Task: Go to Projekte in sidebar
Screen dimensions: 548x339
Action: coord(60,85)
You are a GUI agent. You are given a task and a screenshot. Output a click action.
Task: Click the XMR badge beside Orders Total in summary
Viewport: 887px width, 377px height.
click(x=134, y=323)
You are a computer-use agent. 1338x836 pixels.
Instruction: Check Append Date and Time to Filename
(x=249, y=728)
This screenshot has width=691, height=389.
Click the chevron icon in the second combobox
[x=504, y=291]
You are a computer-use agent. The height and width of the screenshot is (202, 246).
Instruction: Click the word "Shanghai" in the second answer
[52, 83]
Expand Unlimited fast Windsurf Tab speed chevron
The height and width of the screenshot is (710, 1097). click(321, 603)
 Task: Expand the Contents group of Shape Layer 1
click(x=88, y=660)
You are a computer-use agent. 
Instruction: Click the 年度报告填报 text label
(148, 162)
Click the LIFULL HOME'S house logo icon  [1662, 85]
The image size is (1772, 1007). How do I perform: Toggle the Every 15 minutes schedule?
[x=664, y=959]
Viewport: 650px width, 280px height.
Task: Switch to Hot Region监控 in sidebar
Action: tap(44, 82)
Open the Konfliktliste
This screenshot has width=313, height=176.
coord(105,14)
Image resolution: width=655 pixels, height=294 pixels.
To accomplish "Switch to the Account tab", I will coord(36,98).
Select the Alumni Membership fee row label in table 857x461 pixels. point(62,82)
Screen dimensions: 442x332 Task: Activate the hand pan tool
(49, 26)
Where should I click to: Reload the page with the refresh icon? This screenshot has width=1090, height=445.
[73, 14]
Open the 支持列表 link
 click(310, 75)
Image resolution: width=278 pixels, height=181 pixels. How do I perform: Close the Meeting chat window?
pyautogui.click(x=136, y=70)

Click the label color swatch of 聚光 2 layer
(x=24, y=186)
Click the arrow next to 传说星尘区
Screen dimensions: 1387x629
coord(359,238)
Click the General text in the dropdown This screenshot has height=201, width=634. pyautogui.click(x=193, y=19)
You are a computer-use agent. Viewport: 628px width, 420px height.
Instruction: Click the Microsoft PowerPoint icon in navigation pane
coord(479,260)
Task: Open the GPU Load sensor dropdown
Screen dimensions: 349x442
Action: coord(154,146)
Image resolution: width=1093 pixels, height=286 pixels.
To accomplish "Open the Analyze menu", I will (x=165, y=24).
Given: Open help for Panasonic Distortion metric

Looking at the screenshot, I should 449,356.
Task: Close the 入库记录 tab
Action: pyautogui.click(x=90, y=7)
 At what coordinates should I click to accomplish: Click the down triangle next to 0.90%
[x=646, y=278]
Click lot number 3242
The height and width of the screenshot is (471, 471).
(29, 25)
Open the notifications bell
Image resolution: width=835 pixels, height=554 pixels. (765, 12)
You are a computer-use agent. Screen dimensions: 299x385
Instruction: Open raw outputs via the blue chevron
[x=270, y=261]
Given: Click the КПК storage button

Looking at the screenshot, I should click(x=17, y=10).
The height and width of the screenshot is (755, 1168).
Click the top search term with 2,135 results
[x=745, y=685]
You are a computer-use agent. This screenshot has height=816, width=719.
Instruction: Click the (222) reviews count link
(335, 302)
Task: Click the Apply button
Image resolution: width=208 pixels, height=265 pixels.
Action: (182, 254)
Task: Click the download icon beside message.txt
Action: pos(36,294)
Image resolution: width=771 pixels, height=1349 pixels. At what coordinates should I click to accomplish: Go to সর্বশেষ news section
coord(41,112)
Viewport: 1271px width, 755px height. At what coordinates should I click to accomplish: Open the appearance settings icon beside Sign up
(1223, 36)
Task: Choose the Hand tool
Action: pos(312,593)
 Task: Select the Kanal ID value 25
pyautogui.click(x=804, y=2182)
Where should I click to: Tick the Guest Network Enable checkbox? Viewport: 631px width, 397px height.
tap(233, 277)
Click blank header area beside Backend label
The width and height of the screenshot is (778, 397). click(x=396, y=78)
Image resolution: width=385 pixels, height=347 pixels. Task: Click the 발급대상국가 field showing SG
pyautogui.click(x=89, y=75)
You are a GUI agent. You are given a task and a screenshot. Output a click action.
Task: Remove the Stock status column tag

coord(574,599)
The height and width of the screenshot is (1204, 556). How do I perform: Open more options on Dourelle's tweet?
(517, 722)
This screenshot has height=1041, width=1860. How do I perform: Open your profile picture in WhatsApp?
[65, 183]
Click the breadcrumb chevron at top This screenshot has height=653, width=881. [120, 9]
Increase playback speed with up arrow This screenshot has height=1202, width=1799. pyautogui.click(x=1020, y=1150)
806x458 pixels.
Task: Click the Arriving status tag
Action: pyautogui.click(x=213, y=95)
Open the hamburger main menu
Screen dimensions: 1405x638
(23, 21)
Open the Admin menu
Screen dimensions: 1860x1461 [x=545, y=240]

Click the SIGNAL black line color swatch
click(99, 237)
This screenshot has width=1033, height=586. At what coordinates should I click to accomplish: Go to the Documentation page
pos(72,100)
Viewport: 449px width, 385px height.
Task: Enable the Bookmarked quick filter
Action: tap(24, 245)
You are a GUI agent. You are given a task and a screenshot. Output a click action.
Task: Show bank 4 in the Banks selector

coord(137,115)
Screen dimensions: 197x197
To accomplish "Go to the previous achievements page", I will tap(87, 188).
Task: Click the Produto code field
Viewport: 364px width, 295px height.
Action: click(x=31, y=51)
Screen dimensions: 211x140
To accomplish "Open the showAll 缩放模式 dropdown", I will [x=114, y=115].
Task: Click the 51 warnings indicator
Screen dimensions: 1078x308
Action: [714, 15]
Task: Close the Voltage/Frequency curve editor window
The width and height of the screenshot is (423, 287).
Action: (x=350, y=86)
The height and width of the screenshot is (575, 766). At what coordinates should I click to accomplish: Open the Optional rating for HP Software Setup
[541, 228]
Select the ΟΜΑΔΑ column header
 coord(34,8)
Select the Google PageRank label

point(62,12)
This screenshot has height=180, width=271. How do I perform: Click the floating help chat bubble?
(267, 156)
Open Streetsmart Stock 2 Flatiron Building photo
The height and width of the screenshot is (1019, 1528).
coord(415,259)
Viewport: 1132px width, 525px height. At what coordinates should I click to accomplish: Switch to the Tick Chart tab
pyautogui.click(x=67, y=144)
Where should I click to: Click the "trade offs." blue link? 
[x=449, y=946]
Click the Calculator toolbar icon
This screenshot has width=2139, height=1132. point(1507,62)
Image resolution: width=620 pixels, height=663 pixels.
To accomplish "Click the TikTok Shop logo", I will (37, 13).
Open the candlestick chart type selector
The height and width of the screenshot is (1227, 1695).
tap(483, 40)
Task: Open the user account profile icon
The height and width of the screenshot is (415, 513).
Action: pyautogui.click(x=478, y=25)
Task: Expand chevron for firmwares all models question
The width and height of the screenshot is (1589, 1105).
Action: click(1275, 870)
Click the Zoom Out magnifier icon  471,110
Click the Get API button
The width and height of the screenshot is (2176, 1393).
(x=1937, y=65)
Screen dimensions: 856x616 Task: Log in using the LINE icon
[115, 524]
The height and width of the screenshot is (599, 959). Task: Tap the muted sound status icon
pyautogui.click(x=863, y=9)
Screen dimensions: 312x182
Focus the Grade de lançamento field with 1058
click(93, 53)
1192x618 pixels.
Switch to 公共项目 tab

########################################

_Task_: Copy out every one of the lines above, word for word, without changing anything.

_Full response_:
Task: Go to Projekte in sidebar
Screen dimensions: 548x339
Action: coord(60,85)
You are a GUI agent. You are given a task and a screenshot. Output a click action.
Task: Click the XMR badge beside Orders Total in summary
Viewport: 887px width, 377px height.
click(x=134, y=323)
You are a computer-use agent. 1338x836 pixels.
Instruction: Check Append Date and Time to Filename
(x=249, y=728)
This screenshot has width=691, height=389.
Click the chevron icon in the second combobox
[x=504, y=291]
You are a computer-use agent. The height and width of the screenshot is (202, 246).
Instruction: Click the word "Shanghai" in the second answer
[52, 83]
Expand Unlimited fast Windsurf Tab speed chevron
The height and width of the screenshot is (710, 1097). click(321, 603)
 Task: Expand the Contents group of Shape Layer 1
click(x=88, y=660)
You are a computer-use agent. 
Instruction: Click the 年度报告填报 text label
(148, 162)
Click the LIFULL HOME'S house logo icon  [1662, 85]
The image size is (1772, 1007). How do I perform: Toggle the Every 15 minutes schedule?
[x=664, y=959]
Viewport: 650px width, 280px height.
Task: Switch to Hot Region监控 in sidebar
Action: tap(44, 82)
Open the Konfliktliste
This screenshot has width=313, height=176.
coord(105,14)
Image resolution: width=655 pixels, height=294 pixels.
To accomplish "Switch to the Account tab", I will coord(36,98).
Select the Alumni Membership fee row label in table 857x461 pixels. point(62,82)
Screen dimensions: 442x332 Task: Activate the hand pan tool
(49, 26)
Where should I click to: Reload the page with the refresh icon? This screenshot has width=1090, height=445.
[73, 14]
Open the 支持列表 link
 click(310, 75)
Image resolution: width=278 pixels, height=181 pixels. How do I perform: Close the Meeting chat window?
pyautogui.click(x=136, y=70)

Click the label color swatch of 聚光 2 layer
(x=24, y=186)
Click the arrow next to 传说星尘区
Screen dimensions: 1387x629
coord(359,238)
Click the General text in the dropdown This screenshot has height=201, width=634. pyautogui.click(x=193, y=19)
You are a computer-use agent. Viewport: 628px width, 420px height.
Instruction: Click the Microsoft PowerPoint icon in navigation pane
coord(479,260)
Task: Open the GPU Load sensor dropdown
Screen dimensions: 349x442
Action: coord(154,146)
Image resolution: width=1093 pixels, height=286 pixels.
To accomplish "Open the Analyze menu", I will (x=165, y=24).
Given: Open help for Panasonic Distortion metric

Looking at the screenshot, I should 449,356.
Task: Close the 入库记录 tab
Action: pyautogui.click(x=90, y=7)
 At what coordinates should I click to accomplish: Click the down triangle next to 0.90%
[x=646, y=278]
Click lot number 3242
The height and width of the screenshot is (471, 471).
(29, 25)
Open the notifications bell
Image resolution: width=835 pixels, height=554 pixels. (765, 12)
You are a computer-use agent. Screen dimensions: 299x385
Instruction: Open raw outputs via the blue chevron
[x=270, y=261]
Given: Click the КПК storage button

Looking at the screenshot, I should click(x=17, y=10).
The height and width of the screenshot is (755, 1168).
Click the top search term with 2,135 results
[x=745, y=685]
You are a computer-use agent. This screenshot has height=816, width=719.
Instruction: Click the (222) reviews count link
(335, 302)
Task: Click the Apply button
Image resolution: width=208 pixels, height=265 pixels.
Action: (182, 254)
Task: Click the download icon beside message.txt
Action: pos(36,294)
Image resolution: width=771 pixels, height=1349 pixels. At what coordinates should I click to accomplish: Go to সর্বশেষ news section
coord(41,112)
Viewport: 1271px width, 755px height. At what coordinates should I click to accomplish: Open the appearance settings icon beside Sign up
(1223, 36)
Task: Choose the Hand tool
Action: pos(312,593)
 Task: Select the Kanal ID value 25
pyautogui.click(x=804, y=2182)
Where should I click to: Tick the Guest Network Enable checkbox? Viewport: 631px width, 397px height.
tap(233, 277)
Click blank header area beside Backend label
The width and height of the screenshot is (778, 397). click(x=396, y=78)
Image resolution: width=385 pixels, height=347 pixels. Task: Click the 발급대상국가 field showing SG
pyautogui.click(x=89, y=75)
You are a GUI agent. You are given a task and a screenshot. Output a click action.
Task: Remove the Stock status column tag

coord(574,599)
The height and width of the screenshot is (1204, 556). How do I perform: Open more options on Dourelle's tweet?
(517, 722)
This screenshot has height=1041, width=1860. How do I perform: Open your profile picture in WhatsApp?
[65, 183]
Click the breadcrumb chevron at top This screenshot has height=653, width=881. [120, 9]
Increase playback speed with up arrow This screenshot has height=1202, width=1799. pyautogui.click(x=1020, y=1150)
806x458 pixels.
Task: Click the Arriving status tag
Action: pyautogui.click(x=213, y=95)
Open the hamburger main menu
Screen dimensions: 1405x638
(23, 21)
Open the Admin menu
Screen dimensions: 1860x1461 [x=545, y=240]

Click the SIGNAL black line color swatch
click(99, 237)
This screenshot has width=1033, height=586. At what coordinates should I click to accomplish: Go to the Documentation page
pos(72,100)
Viewport: 449px width, 385px height.
Task: Enable the Bookmarked quick filter
Action: tap(24, 245)
You are a GUI agent. You are given a task and a screenshot. Output a click action.
Task: Show bank 4 in the Banks selector

coord(137,115)
Screen dimensions: 197x197
To accomplish "Go to the previous achievements page", I will tap(87, 188).
Task: Click the Produto code field
Viewport: 364px width, 295px height.
Action: click(x=31, y=51)
Screen dimensions: 211x140
To accomplish "Open the showAll 缩放模式 dropdown", I will [x=114, y=115].
Task: Click the 51 warnings indicator
Screen dimensions: 1078x308
Action: [714, 15]
Task: Close the Voltage/Frequency curve editor window
The width and height of the screenshot is (423, 287).
Action: (x=350, y=86)
The height and width of the screenshot is (575, 766). At what coordinates should I click to accomplish: Open the Optional rating for HP Software Setup
[541, 228]
Select the ΟΜΑΔΑ column header
 coord(34,8)
Select the Google PageRank label

point(62,12)
This screenshot has height=180, width=271. How do I perform: Click the floating help chat bubble?
(267, 156)
Open Streetsmart Stock 2 Flatiron Building photo
The height and width of the screenshot is (1019, 1528).
coord(415,259)
Viewport: 1132px width, 525px height. At what coordinates should I click to accomplish: Switch to the Tick Chart tab
pyautogui.click(x=67, y=144)
Where should I click to: Click the "trade offs." blue link? 
[x=449, y=946]
Click the Calculator toolbar icon
This screenshot has width=2139, height=1132. point(1507,62)
Image resolution: width=620 pixels, height=663 pixels.
To accomplish "Click the TikTok Shop logo", I will (37, 13).
Open the candlestick chart type selector
The height and width of the screenshot is (1227, 1695).
tap(483, 40)
Task: Open the user account profile icon
The height and width of the screenshot is (415, 513).
Action: pyautogui.click(x=478, y=25)
Task: Expand chevron for firmwares all models question
The width and height of the screenshot is (1589, 1105).
Action: click(1275, 870)
Click the Zoom Out magnifier icon  471,110
Click the Get API button
The width and height of the screenshot is (2176, 1393).
(x=1937, y=65)
Screen dimensions: 856x616 Task: Log in using the LINE icon
[115, 524]
The height and width of the screenshot is (599, 959). Task: Tap the muted sound status icon
pyautogui.click(x=863, y=9)
Screen dimensions: 312x182
Focus the Grade de lançamento field with 1058
click(93, 53)
1192x618 pixels.
Switch to 公共项目 tab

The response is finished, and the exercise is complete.